Berufsportrait : Nichts für Frostbeulen

Vom Dachdecker bis zum Straßenbauer: Für Outdoor-Jobs im Handwerk sollte man wetterfest sein

Schlechtes Wetter, Kälte, Regen und dann den ganzen Tag draußen – keine verlockenden Arbeitsbedingungen. Covid-19 und Corona haben die Welt allerdings auch diesbezüglich auf den Kopf gestellt: Draußen statt drinnen ist angesagt, frische Luft statt virengeschwängertem Büro, Risikominimierung landauf landab.

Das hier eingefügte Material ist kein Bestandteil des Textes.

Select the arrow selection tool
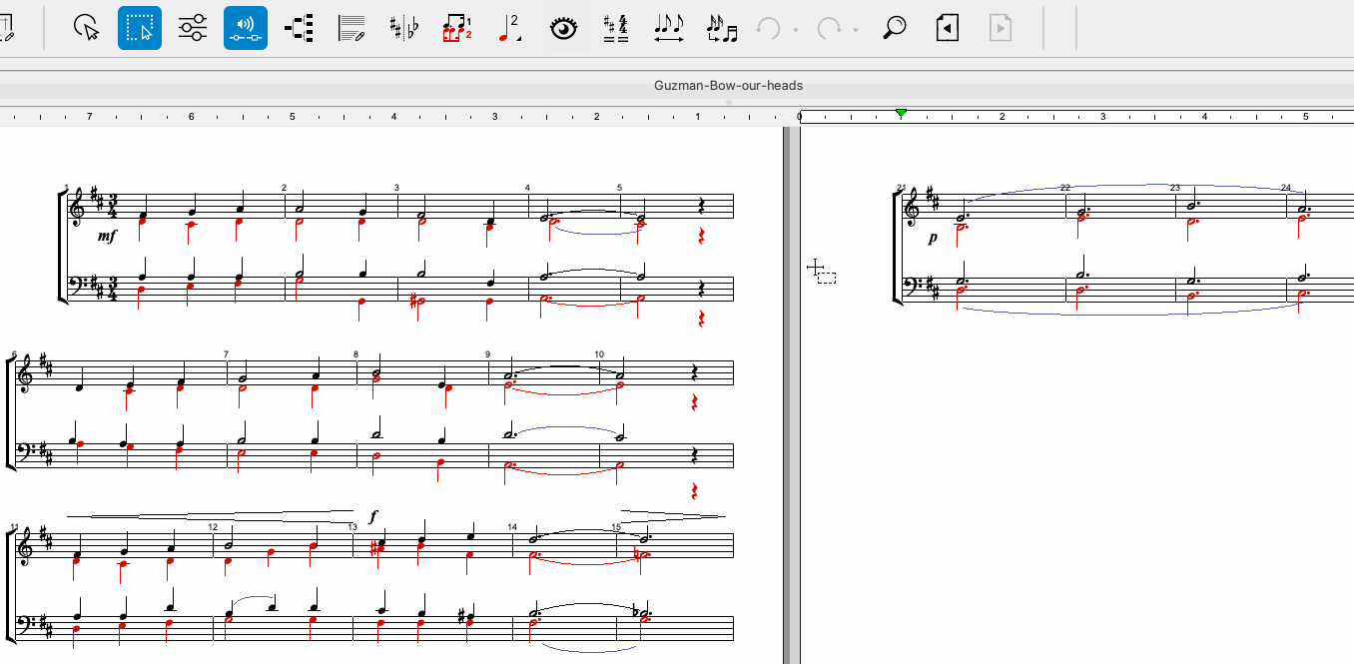Image resolution: width=1354 pixels, height=664 pixels. click(x=88, y=28)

Manch einer, der Menschen dieser Berufe bisher ein wenig mitleidig belächelt hat, würde sich das jetzt wünschen, und gerade im Handwerk gibt es viele dieser Freiluft-Berufe. Angefangen beim Dachdecker über Maurer und Stahlbetonbauer bis hin zum Stuckateur oder Straßenbauer halten sich viele unabhängig von der Wetterlage acht Stunden am Tag draußen auf. Auch wer einen Beruf mit grünem Daumen wie Gärtner oder Garten- und Landschaftsbauer ausübt, arbeitet fast ständig in frischer Luft, während viele andere gerade im Winter im Dunkeln zur Arbeit kommen und gehen. Und wer als Gebäudereiniger für die Spiegelung der Wolken an den Bürofenstern bzw. den perfekten Durchblick sorgt, erntet außer Anerkennung vor allem in Corona-Zeiten wahrscheinlich auch ein klein wenig Neid, denn hier oben tendiert das Ansteckungsrisiko wohl gleich null.

Dazu kommt, dass im modernen Handwerk Köpfchen und Fingerspitzengefühl gefragt sind statt bloßer Muskelkraft. Das gilt auch für noch unbekanntere Handwerksberufe wie Fassadenmonteur oder Rollladen- und Sonnenschutzmechatroniker. Letzterer fertigt nicht nur das neue Rolltor für die Garage, Verdunkelungssysteme für Schlafzimmer oder Beschattungen für die Terrasse, sondern verfügt auch über detailliertes Wissen bezüglich eines vollautomatischen Antriebes und digitaler Steuerung, kann Tipps zu Wärmedämmung und Sonnenschutz geben und repariert und hilft bei Kundenwünschen bzw. -problemen. Das Handwerk des Fassadenmonteurs  ist ebenso modern wie innovativ, denn die entstandenen Fassaden prägen das Gesicht einer Stadt. Mit großflächigen Elementen aus Glas, Kunststoff oder Aluminium werden Gebäude verkleidet, was nicht nur schöner aussieht bzw. einen Wind- und Wetterschutz bietet, sondern auch Faktoren wie Blitzschutz, das Anbringen von Werbetafeln, Sonnenkollektoren und Fassadenbegrünung berücksichtigt – Schwindelfreiheit immer vorausgesetzt.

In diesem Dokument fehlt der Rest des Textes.